On several occasions, I have heard people crying in the bathroom at work while I was minding my own business.
At least twice, I heard someone sniff and stifle a hiccup in a bathroom stall as I washed my hands.
Once, while I was scrolling through Instagram in the bathroom on my mid-morning break, someone came into the next stall, shut the door, and began to bawl.
It was a woman (obviously because what would I be doing in the Men’s Room?
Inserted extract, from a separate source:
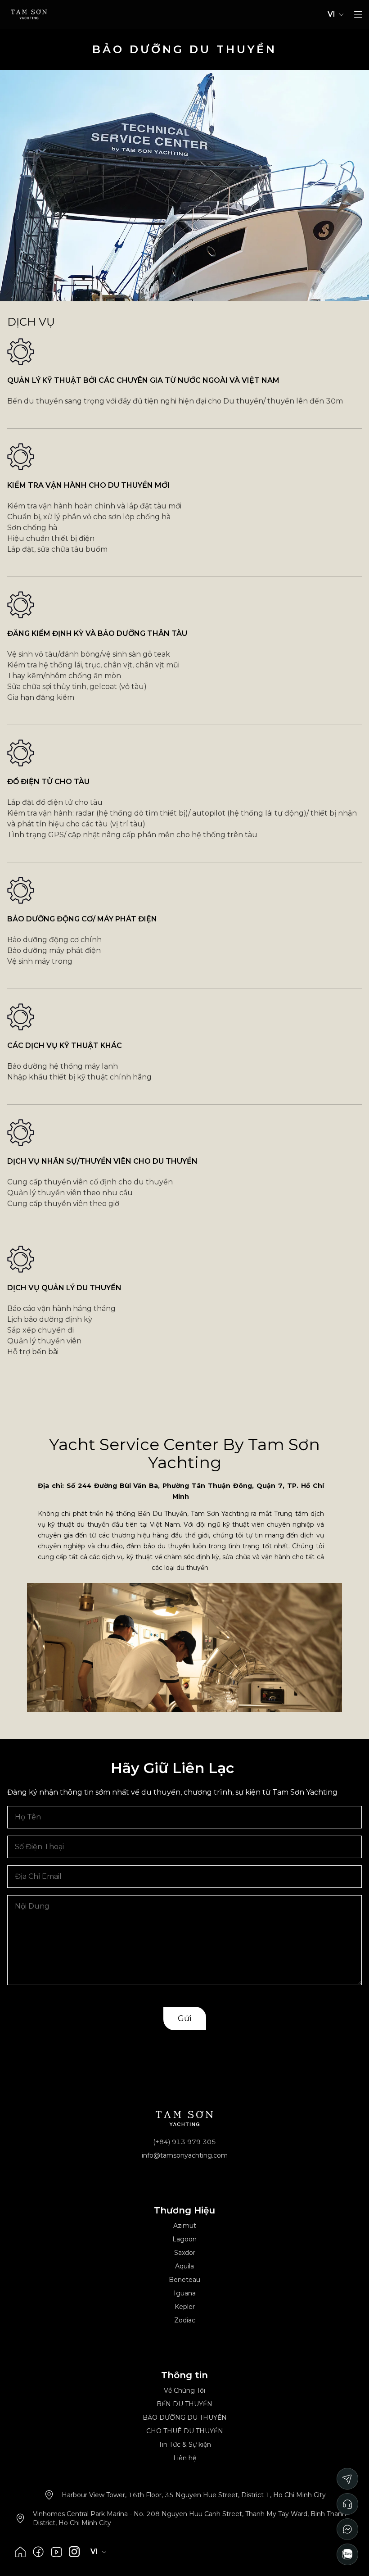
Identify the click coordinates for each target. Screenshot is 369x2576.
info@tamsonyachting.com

Although I would like to know men’s reactions to fellow men crying in the bathroom stall) and she seemed to be having a very rough morning.
I just sat there in that bathroom hearing her try to cry as silently as possible while blowing her nose and I wondered whether I should say something to her, to perhaps let her know that she was not alone.
But then I remembered instances when I sought refuge in the bathroom at work to cry.
I did not want anyone to know that I was having a difficult time so I assumed the lady in the bathroom would appreciate that subtlety.
Later on, she finished her crying session, washed her face in the sink and left after what I assume was a long look at herself in the mirror.
After she left I also emerged from the bathroom and concluded my 10-minute social media break.
I also took a long look at myself in the mirror and then left, wondering what sort of stress would lead someone to have an emotional breakdown in the toilet at their workplace.
For me, it has always been because I am a millennial transitioning into the corporate world and we are infamous for our mental health or lack thereof.
The millennial who put ‘works well under pressure’ or ‘Is a team player’ is the same one who buckles under pressure and goes to cry in the bathroom after a confrontation with a colleague.
But as diverse as workforces are these days, we millennials are not the only ones in the workplace struggling.
I am pretty sure that people have been crying at work before we were old enough to own ID cards.
So why do people cry at work and in the bathroom for that matter?
People have a lot of things going on in their lives.
People are struggling financially, they have strained and troubled relationships, not to mention the unexpected troubles that life occasionally throws at us such as sickness.
Struggling to have a work-life balance may also cause stress to spill over into the workplace when we least expect it.
Melody Wilding, a counsellor, wrote in an article on Forbes that a lot of women she has worked with have cried at work.
“Only, they felt remorseful about it later,” she said.
“Whether they were having a bad day, or they were feeling stressed or frustrated, something finally sent them over the edge,” she added.
Wilding said that biologically speaking, crying is meant to be cathartic. But there’s evidence that women actually feel worse after crying at work while men feel better.
In my many chats with colleagues over dealing with stress and mental health at the workplace, not a single male colleague has admitted to crying at work.
“You cry at work? How? It’s better to cry at home,” they often say.
“So you do cry?” I try to prod.
“Never!”
In the same way a majority of men subscribe to the ‘men don’t cry’ philosophy, women also get branded as weak or sensitive for crying.
Wilding said that women are biologically hardwired to cry more frequently than men.
“Women have six times the amount of prolactin, which is a hormone related to crying than men, so it’s no surprise that women sometimes feel tears come to their eyes during inopportune moments,” she said.
In fact, she said, research shows that 41 per cent of women have cried at work at some point during their careers while only nine per cent of men have.
So what next after having that bathroom crying session? Embrace it.
Wilding said that crying is one of the least disruptive things you can do at work in reaction to an intense situation.
“Unlike toxic or aggressive behaviour such as lashing out, manipulating others, or bullying, crying doesn’t ruin anyone else’s day,” she said.
Perhaps instead of hiding away in a toilet, we could share our experiences to avoid breaking down at work.
Wilding said that showing genuine feelings can draw colleagues closer and sometimes even initiate important discussions around mental health at work that benefit the whole team.